Orbital Grout

Isn’t it great that we now have the technology to stick an astronaut to the end of a robot arm and have him peel troublesome grout from a space shuttle’s belly in orbit? Next stop, the moon! Oh wait, first we have to see if the flimsy cloth we use for insulation might not fly off in the wind. Then, next stop, the Mars!

The funny part is, when we finally do get on our way to “The Moon, Mars, and Beyond,” it looks like our spacecraft will be old-fashioned capsule-on-rocket stacks in the Golden Age Mercury/Gemini/Apollo tradition, with parts cannibalized from the existing Space Shuttle System. So after all these years of piggybacking the orbiter on a foam-covered fuel tank with solid rocket boosters, we go back to multi-stage rockets, capsules, and parachutes — and find that those old ways worked better and cheaper after all.

Not to say that the shuttle is a complete failure.
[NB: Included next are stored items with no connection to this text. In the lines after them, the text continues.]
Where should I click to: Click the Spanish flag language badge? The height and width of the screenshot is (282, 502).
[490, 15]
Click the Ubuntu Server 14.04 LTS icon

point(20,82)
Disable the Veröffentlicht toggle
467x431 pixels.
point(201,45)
It was a great idea on paper, and one that would have worked if we only had the money and hardware to be able to produce powerful rockets which could deliver huge payloads without having to worry about compromises of mass and funding. That’s something the Russians seem to have done well early on with their Vostoks. A lot of these design problems with foam and orbiters-astride-fuel-tanks and such would be less of an issue if we only had ten times the thrust of a Vostok 8K72K or Saturn V, plus unlimited, no-holds-barred freedom and funding to design all sorts of outlandish launch vehicles made of impervious armored materials capable of flying around space while repelling just about any kind of impact or radiation. Like a starship! Yeah! Get on it, NASA!

Comments

  1. Tim says:

    Dude, if the system works go with it. Sometimes the low-tech answer is the best.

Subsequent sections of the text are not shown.